Nacionalizar Cataluña

En una de las declaraciones emitidas por el Parlamento de Cataluña al principio del proceso, la contenida en la resolución 5/X, de 23 de enero de 2013, se podía leer: «El pueblo de Cataluña tiene, por razones de legitimidad democrática, carácter de sujeto político y jurídico soberano». Esta constante asociación entre soberanía y legitimidad democrática (la cual, por cierto, el Tribunal Constitucional español no tuvo ningún problema en fulminar) tiene algunos puntos desconcertantes. Si la soberanía de Cataluña se basa en razones de legitimidad democrática, entendida como el apoyo de una mayoría ciudadana a una Cataluña que ostente el carácter de poder originario, ¿significa esto que si esta mayoría no está, o no se manifiesta en un momento puntual de la historia, la soberanía también desaparece?

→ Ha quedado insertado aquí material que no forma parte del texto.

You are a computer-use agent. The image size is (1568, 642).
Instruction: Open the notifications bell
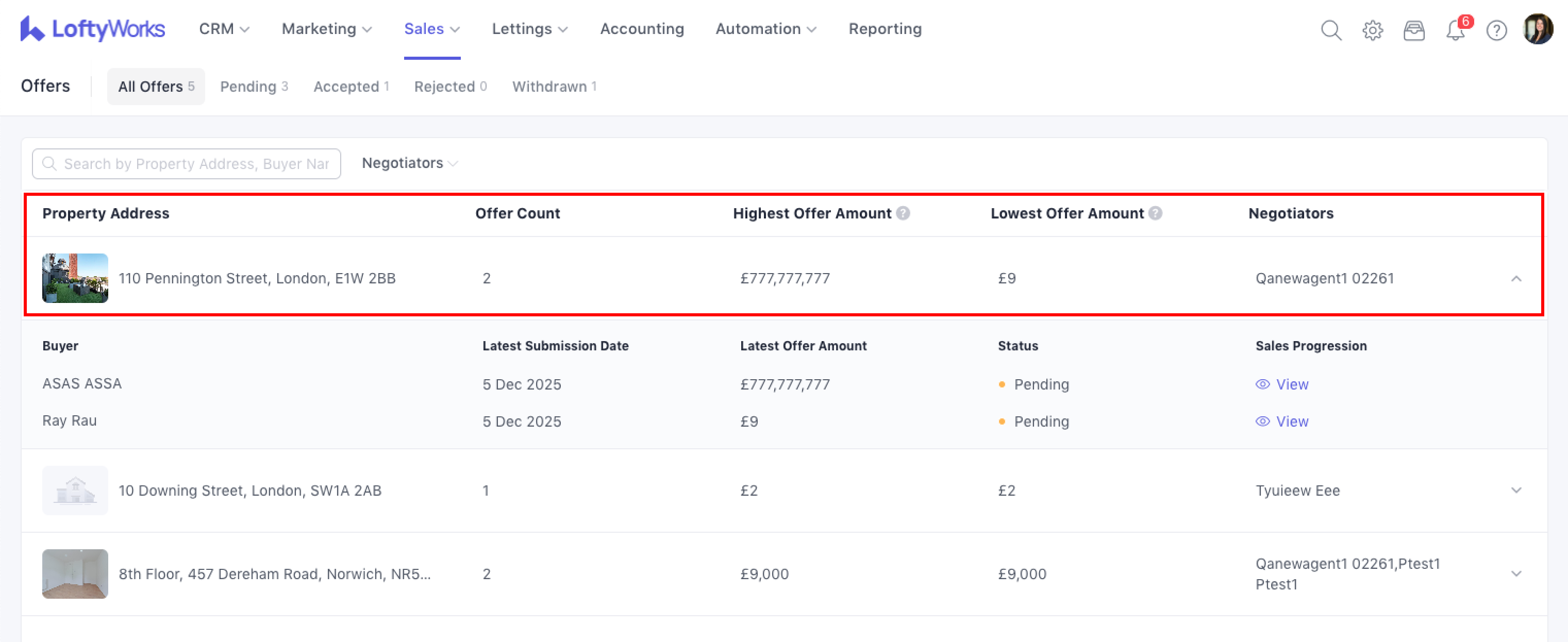click(x=1455, y=30)
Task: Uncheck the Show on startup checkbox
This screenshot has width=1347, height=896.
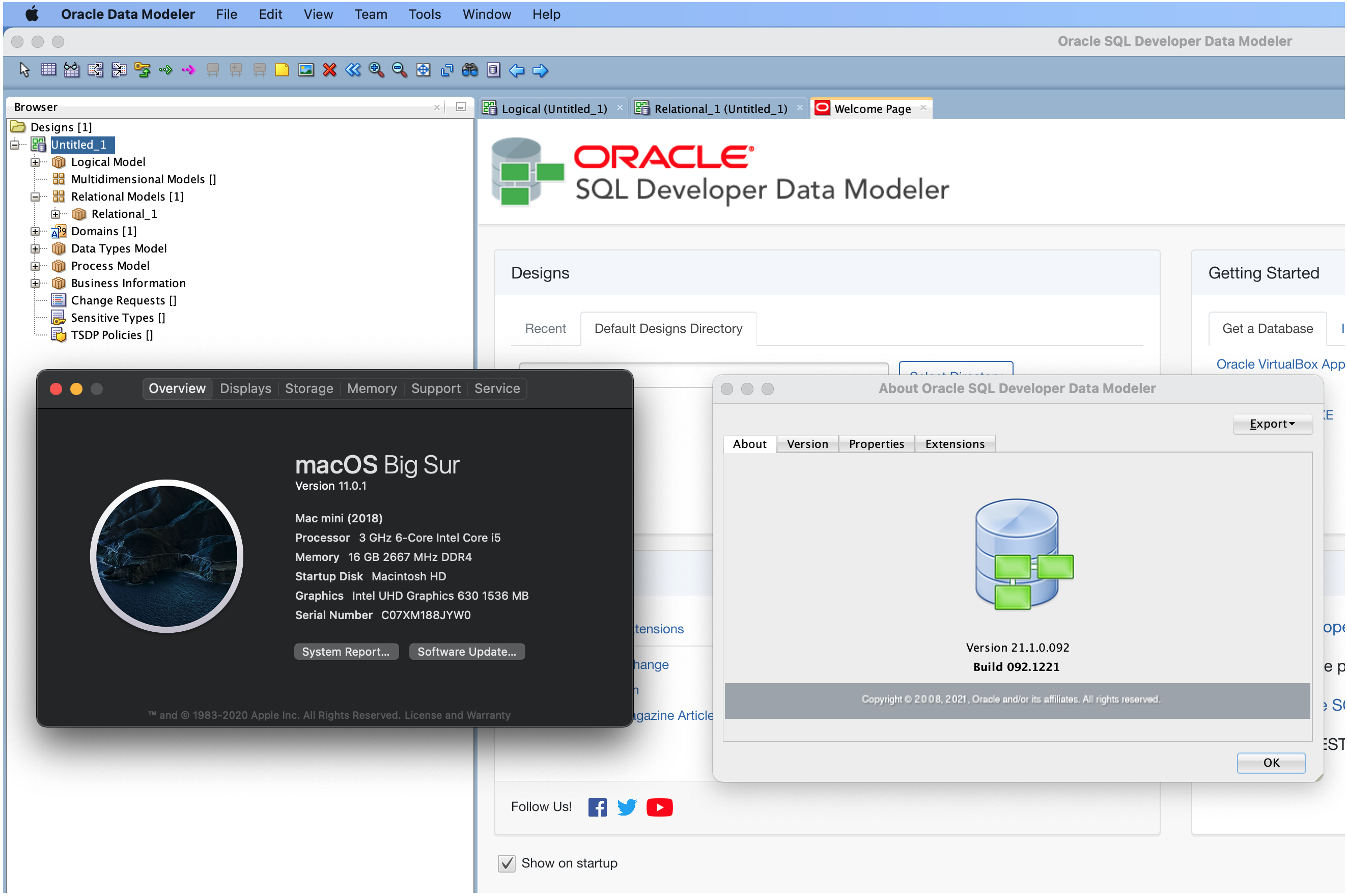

La cuestión se puede plantear de forma más punzante, y más inquietante, con la desvinculación que a menudo se sugiere por muchos sectores del independentismo entre la idea de emancipación colectiva y la idea de nación. El adagio según el cual el proceso catalán hacia el Estado se hace al margen de la nación catalana (el célebre «yo no soy nacionalista sino independentista») que tiene la pretensión de atraer a sectores nada afectos a los rasgos de identidad catalana también contiene el riesgo de erosionar la base social que impulsa el movimiento. Si insistimos tanto en vincular la democracia con la nación ¿significa esto que en ausencia de mayoría también perdemos la nación? ¿O no será más bien que la nación perdura, los rasgos de identidad que determinan un pueblo, tanto si hay una mayoría como si no? ¿La nación catalana existiría, pongamos por caso, si se perdiera un referéndum de secesión? En otro escenario, como es el de los movimientos nacionales de siempre, la respuesta a esta pregunta sería probablemente negativa: un descalabro en los acontecimientos políticos no implicaría necesariamente arrastrar a la nación al borde de la extinción. De hecho, normalmente las independencias se hacen para conseguir aquellos mecanismos de poder, un Estado soberano, que contribuyen a reforzar la nación.
Pero sucede que en Cataluña desde el mismo discurso hegemónico del independentismo se afirma que la nación no tiene nada que ver con la aspiración a convertirse en un Estado: se quiere un Estado, se dice, para controlar los recursos o para alcanzar cotas más altas de bienestar para mucha gente, pero no, por ejemplo, para garantizar que la lengua catalana sea la lengua predominante en el espacio público, o para dar visibilidad e influencia a la nación catalana en el concierto internacional. En definitiva, el independentismo no nacionalista, que se vende como la quintaesencia de la modernidad, aspira a crear un objeto político sin parangón en la dinámica mundial (y que efectivamente no comparte con ningún otro movimiento secesionista triunfante) como es el de fundar un Estado sin patria. Es más, en este contexto incluso existiría el peligro no sólo de que un retorno a la condición minoritaria del independentismo hiriera mortalmente a la nación catalana (y que el proceso con todos sus referendos y plebiscitos fallidos sean al final el canto del cisne de un pueblo milenario) sino que esta nación aún esté amenazada incluso en caso de éxito democrático, como por ejemplo con el acceso a la condición de Estado pero con la disolución de los elementos de identidad.
No deja de provocar una cierta consternación que las naciones más poderosas del mundo y de más larga tradición democrática, como puedan ser los Estados de Unidos de América o Gran Bretaña, se replieguen en el nacionalismo para superar sus crisis y que los catalanes se propongan crear un Estado pero apostando exactamente por lo contrario de lo que representa «hacer una Cataluña grande otra vez». Y no hay que referirse a Trump para hacer emerger nuestras vacilaciones. También el presidente Obama en su discurso de felicitación al presidente electo en el que garantizó la activación del traspaso de poderes no tuvo ninguna reserva a la hora de afirmar que «todos somos patriotas». Parece, pues, que «todos somos patriotas» menos los independentistas catalanes que no sé si con estos discursos explicaremos al mundo y, sobre todo, nos explicaremos a nosotros mismos para qué queremos la independencia.